=== EXTRACT ===
Wednesday, November 27, 2013

A Sacrifice of Thanksgiving



Abraham Lincoln proclaimed Thanksgiving as a national holiday in 1863. That special day was set apart for the American people to gather in their churches and with their families to corporately as a nation express their thanksgiving to God for all His blessings. Our nation and her people have been truly been blessed by God  despite all her flaws and uncertainties. We have in the past and still today enjoy an abundance of freedom in this country unequalled to any place else in the world. We have a freedom and liberty that many people of other nations can only dream about. This country has offered it’s people a lifestyle that is attainable for those who set goals and work hard to achieve them. She has provided it’s people with a greater opportunity to be successful than any other nation on earth.  But even more than that, she has granted her people with a religious right to choose whom and how they would put their faith and trust and hope to believe. I for one am thankful today and each day for that right and freedom more than any other, that I hold dear. I do not have to hide in a nearby closet to worship, or offer praise to the One that has allocated to me, this freedom.
 
As I think of those blessings and all that I have, it only stands to reason that I would pause and think of those things that the Pilgrims did not have. No people were more underprivileged than that small band of migrants that journeyed to the new land on the Mayflower in search of a religious freedom to worship how they believed. There may come a time that the people of God will search again for another place that they can serve and   worship the living God in freedom. But for now, I shout it from the mountain tops and the valleys way low….I will offer to thee the sacrifice of thanksgiving and will call upon the name of the Lord.” Psalm 116:17…and “Oh that men would praise the Lord for his goodness and for his wonderful works to the children of men and let them sacrifice the sacrifices of thanksgiving and declare his works with rejoicing.” Psalm 107:21-22.  

God Has Blessed America!
Happy Thanksgiving Sweet Friends!
Bren

Monday, November 25, 2013

WHAT CHRISTMAS HAS TO DO WITH A DEMON POSSESSED MAN


The song, I'll be Home for Christmas is perhaps one of the inner longings that many people have as the holiday season approaches. For many who are far away from their home and loved ones they, more than anyone else, can appreciate this wonderful old song. In thinking about Christmas this year and that song, I am reminded of a story in the Bible that tells of a poor wretch that was far from his home and family. As a matter of fact the scriptures tell us that the man had fixed his home among the tombs in a graveyard, where he dwelt day and night. This man had been possessed with a legion of evil spirits that had driven him to madness and was the terror of all who passed by him. At some point the local authorities had attempted to control him by binding him with irons and chains. But out of his madness and unwillingness to be controlled, he overcame the irons and chains, and roamed naked and aimlessly, in his personal torment. This man was a misery to himself as well as a burden to his community. He was in constant mental pain and torment roaming around aimlessly night and day throughout the hills, crying fearfully, cutting himself with sharp flints of stone, torturing his poor body in the most frightful ways.
=== GIVEN INFORMATION ===
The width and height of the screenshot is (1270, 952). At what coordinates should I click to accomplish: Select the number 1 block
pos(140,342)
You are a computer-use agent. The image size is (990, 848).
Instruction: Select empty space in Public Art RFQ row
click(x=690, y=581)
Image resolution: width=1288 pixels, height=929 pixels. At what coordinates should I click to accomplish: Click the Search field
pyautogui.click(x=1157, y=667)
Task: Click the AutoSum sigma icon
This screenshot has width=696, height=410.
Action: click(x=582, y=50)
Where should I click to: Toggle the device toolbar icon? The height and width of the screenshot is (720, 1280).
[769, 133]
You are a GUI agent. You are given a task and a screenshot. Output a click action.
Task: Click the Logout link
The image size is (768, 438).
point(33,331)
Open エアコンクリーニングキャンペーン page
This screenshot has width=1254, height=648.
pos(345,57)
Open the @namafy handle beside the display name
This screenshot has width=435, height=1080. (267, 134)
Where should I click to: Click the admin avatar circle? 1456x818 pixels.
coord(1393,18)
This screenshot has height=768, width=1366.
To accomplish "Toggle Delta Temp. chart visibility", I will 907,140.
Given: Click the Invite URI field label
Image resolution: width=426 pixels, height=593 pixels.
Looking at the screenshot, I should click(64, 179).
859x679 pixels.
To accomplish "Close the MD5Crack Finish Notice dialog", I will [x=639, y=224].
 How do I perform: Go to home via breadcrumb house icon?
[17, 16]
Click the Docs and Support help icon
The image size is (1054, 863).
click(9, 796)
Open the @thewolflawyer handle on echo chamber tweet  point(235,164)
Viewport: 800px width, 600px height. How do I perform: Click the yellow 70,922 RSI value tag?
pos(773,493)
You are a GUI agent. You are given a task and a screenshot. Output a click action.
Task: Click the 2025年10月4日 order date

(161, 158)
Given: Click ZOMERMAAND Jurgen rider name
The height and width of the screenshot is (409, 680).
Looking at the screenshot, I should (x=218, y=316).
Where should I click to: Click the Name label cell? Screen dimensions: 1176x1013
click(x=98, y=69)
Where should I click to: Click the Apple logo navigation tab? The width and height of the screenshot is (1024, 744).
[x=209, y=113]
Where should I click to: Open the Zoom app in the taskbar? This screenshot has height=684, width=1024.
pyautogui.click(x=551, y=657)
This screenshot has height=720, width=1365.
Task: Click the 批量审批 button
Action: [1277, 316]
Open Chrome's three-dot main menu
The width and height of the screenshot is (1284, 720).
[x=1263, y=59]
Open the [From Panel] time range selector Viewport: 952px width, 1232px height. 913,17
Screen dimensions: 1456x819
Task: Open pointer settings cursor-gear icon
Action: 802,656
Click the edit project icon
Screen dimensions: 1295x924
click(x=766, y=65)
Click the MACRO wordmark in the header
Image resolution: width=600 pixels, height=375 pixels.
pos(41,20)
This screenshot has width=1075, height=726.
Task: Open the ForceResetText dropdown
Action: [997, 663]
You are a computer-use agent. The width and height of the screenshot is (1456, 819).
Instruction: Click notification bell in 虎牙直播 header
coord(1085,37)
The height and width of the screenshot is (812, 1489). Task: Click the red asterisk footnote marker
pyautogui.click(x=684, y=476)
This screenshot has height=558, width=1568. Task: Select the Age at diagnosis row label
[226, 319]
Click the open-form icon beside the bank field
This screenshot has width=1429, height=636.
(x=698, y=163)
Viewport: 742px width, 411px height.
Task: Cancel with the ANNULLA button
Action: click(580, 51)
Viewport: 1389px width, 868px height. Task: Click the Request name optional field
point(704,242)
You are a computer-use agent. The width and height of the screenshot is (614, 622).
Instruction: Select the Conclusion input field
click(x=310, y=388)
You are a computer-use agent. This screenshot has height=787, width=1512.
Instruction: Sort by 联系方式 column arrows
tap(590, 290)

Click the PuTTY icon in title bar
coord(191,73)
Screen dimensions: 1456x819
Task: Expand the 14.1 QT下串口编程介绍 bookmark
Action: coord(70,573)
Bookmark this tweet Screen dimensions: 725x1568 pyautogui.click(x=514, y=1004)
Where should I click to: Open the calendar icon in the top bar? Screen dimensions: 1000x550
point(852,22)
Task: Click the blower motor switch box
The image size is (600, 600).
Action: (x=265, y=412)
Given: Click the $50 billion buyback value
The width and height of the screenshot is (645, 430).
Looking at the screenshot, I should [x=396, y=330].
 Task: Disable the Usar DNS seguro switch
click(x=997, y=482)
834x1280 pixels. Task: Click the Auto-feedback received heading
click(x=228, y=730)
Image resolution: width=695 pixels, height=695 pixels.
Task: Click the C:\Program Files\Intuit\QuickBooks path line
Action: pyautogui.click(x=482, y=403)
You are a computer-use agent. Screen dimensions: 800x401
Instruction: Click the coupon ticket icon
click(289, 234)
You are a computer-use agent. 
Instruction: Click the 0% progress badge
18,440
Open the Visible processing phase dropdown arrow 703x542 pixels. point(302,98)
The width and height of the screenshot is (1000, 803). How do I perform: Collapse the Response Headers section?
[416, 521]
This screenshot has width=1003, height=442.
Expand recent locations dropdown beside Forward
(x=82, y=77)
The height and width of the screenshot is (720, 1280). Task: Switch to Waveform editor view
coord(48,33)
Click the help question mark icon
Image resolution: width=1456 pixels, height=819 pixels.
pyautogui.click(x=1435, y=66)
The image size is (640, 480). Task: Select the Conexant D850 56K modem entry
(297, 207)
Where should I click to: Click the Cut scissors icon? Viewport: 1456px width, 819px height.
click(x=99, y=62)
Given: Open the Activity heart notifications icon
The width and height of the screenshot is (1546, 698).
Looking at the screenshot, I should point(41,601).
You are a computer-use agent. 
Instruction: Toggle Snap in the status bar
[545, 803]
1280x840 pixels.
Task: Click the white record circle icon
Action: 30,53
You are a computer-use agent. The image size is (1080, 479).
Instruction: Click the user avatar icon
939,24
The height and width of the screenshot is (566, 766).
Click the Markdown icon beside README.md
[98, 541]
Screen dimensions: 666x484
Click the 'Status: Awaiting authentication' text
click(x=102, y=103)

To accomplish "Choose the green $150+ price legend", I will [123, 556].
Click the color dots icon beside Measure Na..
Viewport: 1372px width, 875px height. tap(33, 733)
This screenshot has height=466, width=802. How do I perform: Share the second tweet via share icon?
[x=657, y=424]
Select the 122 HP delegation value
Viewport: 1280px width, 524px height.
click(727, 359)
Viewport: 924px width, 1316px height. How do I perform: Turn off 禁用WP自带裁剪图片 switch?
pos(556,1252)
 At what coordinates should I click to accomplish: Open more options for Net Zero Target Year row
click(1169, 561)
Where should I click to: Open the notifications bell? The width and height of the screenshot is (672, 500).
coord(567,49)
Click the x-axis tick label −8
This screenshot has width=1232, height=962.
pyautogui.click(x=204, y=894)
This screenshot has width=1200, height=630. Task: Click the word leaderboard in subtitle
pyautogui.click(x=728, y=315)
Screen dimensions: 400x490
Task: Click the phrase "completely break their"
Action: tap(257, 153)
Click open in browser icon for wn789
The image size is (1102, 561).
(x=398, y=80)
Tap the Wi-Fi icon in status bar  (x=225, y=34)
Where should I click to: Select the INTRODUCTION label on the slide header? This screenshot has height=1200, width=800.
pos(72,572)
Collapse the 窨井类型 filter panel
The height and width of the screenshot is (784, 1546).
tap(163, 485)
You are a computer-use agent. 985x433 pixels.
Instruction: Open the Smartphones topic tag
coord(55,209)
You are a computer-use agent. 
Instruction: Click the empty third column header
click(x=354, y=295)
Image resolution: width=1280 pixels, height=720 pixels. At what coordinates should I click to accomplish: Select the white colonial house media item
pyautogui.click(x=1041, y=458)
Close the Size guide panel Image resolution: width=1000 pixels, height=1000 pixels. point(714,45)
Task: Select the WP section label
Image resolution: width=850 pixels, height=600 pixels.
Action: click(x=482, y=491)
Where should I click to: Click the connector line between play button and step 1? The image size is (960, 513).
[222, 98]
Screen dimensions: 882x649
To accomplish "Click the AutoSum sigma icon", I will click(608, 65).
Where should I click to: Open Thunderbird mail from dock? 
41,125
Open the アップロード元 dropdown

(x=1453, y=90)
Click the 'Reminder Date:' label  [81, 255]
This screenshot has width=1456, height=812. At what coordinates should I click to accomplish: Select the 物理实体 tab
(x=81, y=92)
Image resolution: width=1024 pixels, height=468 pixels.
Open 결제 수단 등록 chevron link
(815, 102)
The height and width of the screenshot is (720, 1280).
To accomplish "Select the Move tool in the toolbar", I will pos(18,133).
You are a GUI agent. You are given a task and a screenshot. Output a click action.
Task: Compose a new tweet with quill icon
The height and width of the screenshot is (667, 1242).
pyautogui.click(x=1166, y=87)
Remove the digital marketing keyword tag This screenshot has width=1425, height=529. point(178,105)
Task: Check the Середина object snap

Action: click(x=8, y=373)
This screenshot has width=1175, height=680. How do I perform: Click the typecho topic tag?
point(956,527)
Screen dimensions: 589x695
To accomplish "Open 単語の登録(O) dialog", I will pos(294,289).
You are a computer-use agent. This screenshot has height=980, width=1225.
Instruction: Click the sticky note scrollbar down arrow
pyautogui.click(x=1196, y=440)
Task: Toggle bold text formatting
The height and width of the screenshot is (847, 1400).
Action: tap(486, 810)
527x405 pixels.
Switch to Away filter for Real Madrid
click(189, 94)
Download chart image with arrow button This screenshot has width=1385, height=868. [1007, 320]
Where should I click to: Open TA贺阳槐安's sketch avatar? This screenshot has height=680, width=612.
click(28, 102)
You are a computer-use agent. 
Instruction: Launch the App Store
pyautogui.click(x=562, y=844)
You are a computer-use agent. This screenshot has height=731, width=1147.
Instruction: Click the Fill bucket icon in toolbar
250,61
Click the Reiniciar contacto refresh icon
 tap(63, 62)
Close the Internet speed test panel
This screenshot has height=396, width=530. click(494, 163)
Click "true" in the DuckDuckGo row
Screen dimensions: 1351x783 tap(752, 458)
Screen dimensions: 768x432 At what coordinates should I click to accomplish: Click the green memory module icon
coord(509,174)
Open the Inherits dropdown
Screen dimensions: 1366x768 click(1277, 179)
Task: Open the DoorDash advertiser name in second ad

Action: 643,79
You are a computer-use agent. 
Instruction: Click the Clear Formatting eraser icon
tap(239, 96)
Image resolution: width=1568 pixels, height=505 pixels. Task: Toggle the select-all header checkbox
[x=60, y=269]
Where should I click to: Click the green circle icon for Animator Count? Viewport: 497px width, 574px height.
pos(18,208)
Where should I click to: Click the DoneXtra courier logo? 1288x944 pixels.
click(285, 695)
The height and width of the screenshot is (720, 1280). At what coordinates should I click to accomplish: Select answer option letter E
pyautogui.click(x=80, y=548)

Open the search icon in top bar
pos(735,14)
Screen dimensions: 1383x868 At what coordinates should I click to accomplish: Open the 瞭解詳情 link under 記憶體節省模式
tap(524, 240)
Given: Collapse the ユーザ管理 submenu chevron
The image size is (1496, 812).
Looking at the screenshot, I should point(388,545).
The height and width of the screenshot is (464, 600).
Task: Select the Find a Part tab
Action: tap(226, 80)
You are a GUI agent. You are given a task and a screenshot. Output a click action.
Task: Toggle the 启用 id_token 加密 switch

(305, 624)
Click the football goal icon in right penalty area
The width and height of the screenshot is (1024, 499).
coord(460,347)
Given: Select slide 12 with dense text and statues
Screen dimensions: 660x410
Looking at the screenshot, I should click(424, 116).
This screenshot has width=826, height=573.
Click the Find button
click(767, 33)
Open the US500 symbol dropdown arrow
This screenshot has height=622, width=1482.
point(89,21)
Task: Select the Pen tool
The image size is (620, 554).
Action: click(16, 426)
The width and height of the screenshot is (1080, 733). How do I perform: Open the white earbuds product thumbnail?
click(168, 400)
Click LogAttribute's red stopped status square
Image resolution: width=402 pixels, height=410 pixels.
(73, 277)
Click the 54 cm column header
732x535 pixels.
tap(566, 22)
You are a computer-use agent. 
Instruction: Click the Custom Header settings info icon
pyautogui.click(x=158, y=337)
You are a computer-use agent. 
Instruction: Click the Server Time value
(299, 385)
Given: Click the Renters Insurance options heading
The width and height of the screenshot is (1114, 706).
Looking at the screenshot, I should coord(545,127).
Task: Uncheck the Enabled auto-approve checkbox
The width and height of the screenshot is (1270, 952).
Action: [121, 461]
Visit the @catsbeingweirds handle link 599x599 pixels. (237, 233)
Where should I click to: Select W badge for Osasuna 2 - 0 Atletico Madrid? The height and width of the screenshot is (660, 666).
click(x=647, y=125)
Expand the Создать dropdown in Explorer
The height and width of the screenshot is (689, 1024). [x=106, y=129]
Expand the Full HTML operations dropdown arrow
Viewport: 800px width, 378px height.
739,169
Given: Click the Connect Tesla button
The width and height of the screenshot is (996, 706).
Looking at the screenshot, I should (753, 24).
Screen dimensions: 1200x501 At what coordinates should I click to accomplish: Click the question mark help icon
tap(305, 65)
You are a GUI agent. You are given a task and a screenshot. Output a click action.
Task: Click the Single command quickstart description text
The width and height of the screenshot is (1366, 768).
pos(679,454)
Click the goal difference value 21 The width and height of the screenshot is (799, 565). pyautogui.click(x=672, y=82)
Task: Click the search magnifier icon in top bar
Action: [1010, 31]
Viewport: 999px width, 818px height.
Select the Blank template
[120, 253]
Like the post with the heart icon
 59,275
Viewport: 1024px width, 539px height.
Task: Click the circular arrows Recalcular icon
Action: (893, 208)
===
(EXERCISE TASK): Transcribe the part of the Thanksgiving blog post starting with "As I think of" and going on through "Has Blessed America!". The lines above come from a separate source.

(RESULT OF THIS TASK):
As I think of those blessings and all that I have, it only stands to reason that I would pause and think of those things that the Pilgrims did not have. No people were more underprivileged than that small band of migrants that journeyed to the new land on the Mayflower in search of a religious freedom to worship how they believed. There may come a time that the people of God will search again for another place that they can serve and   worship the living God in freedom. But for now, I shout it from the mountain tops and the valleys way low….I will offer to thee the sacrifice of thanksgiving and will call upon the name of the Lord.” Psalm 116:17…and “Oh that men would praise the Lord for his goodness and for his wonderful works to the children of men and let them sacrifice the sacrifices of thanksgiving and declare his works with rejoicing.” Psalm 107:21-22.  

God Has Blessed America!